A man in plain clothes was there now, and he said something in German, and there was no excitement in his eyes, just the same sort of coldness that was so often in Heine’s. He was hauled to his feet, and pushed and shoved the length of the street to a green van, which blocked the far end. This was what had been revving. The doors were opened and he was flung inside, onto the legs of one of the two men in caps. The other was groaning alongside. The doors slammed. The engine revved, the van lurched and juddered over cobbles; they were thrown from side to side. He dragged himself off the prone figure and gagged, his body a mass of pain, his mind churning in a morass of panic and shock. ‘What the hell did you do?’ he murmured finally.
The two men were coughing and groaning. Their caps were bloodied and on the floor. Tim realised his own must still be in the alley. The younger man who had knocked into Tim lay prone, but the older one crawled over to their caps, snatched them up, and put them into the pocket of his torn and frayed jacket pocket. The van must have taken a corner fast because all three of them were thrown against the side, then back again.
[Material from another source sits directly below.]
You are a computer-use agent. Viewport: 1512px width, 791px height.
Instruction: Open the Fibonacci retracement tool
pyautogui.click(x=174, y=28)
The older one heaved himself into a sitting position, and pulled out a broken tooth.
Tim’s head was an agonising mass of pain; his face was raw and bleeding. The man tossed the tooth away and wiped his face with his handkerchief. In English he said, ‘Why should we have done anything? It’s enough that we exist. Freemasons they do not like. Mischlings they do not like. Jews, Reds . . . As I say, my friend, it is not something we have done, it is who we are.’
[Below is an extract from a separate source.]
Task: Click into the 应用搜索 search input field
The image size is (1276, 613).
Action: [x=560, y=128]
Tim dragged himself across to sit next to him. The man stuffed his handkerchief back in his pocket with trembling hands. ‘Welcome to our brave new world, my friend.’
Tim asked, ‘Mischling?’
The van took another bend. ‘Half Jew, half Aryan. I had a good job in Hastings. I am a tailor. Not to mention a Freemason and a Mischling. My mother was ill and still in Berlin. I came last year to take her away from this.’ He waved his hand.
His friend was stirring, and slowly raised himself to all fours. Tim saw that he was only a boy, perhaps James’ age. The lad muttered something, then crawled across to sit next to his friend and said something else, in German. The older man said, ‘In English, for our foreign guest. You see, my friend, Otto worked in London, in a restaurant. He came back some while ago, and though he has the misfortune to be a Freemason, he is not a Jew, so he will perhaps be alright.’
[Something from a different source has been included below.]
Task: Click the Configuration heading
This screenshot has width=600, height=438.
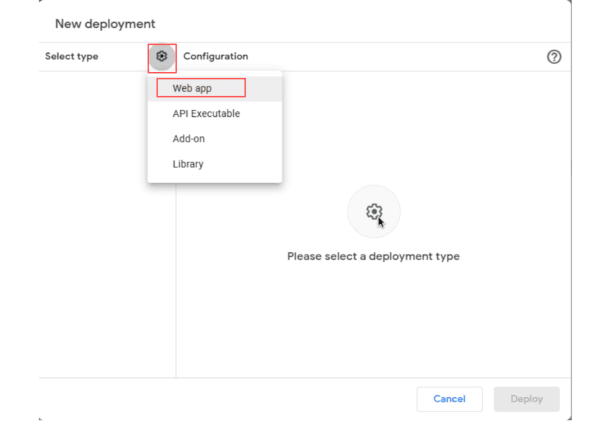Action: [216, 57]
‘I never saw them, Avraham. They must have been waiting for us. Did they get us all?’ the young man said, groaning.
‘You are hurt, Otto?’
‘No, not really. I have a belly ache. They kick well, my friend.’
Avraham stroked Otto’s hair. ‘It will ease. I am sorry, my English friend, to have knocked you. Tell them that I crashed into you. It won’t help, but then again, it just might.’
Tim swallowed. He felt sick, and hurt so much. ‘Your mother?’ he said.
Avraham shrugged. ‘I went to her apartment, but she was gone from it, to be replaced by Aryans. Her job was gone too, because an Aryan tailor took the Jewish business where she worked. It happens to some, but not to everyone yet. I found the tailor. He had just a diamond or two he had hidden but they had taken all else. He also had my mother, in his dark, tiny hole of an apartment. She was sad and dying. I went back to our home, to get the only thing I could save, for it was lodged, as is our way, outside the apartment.’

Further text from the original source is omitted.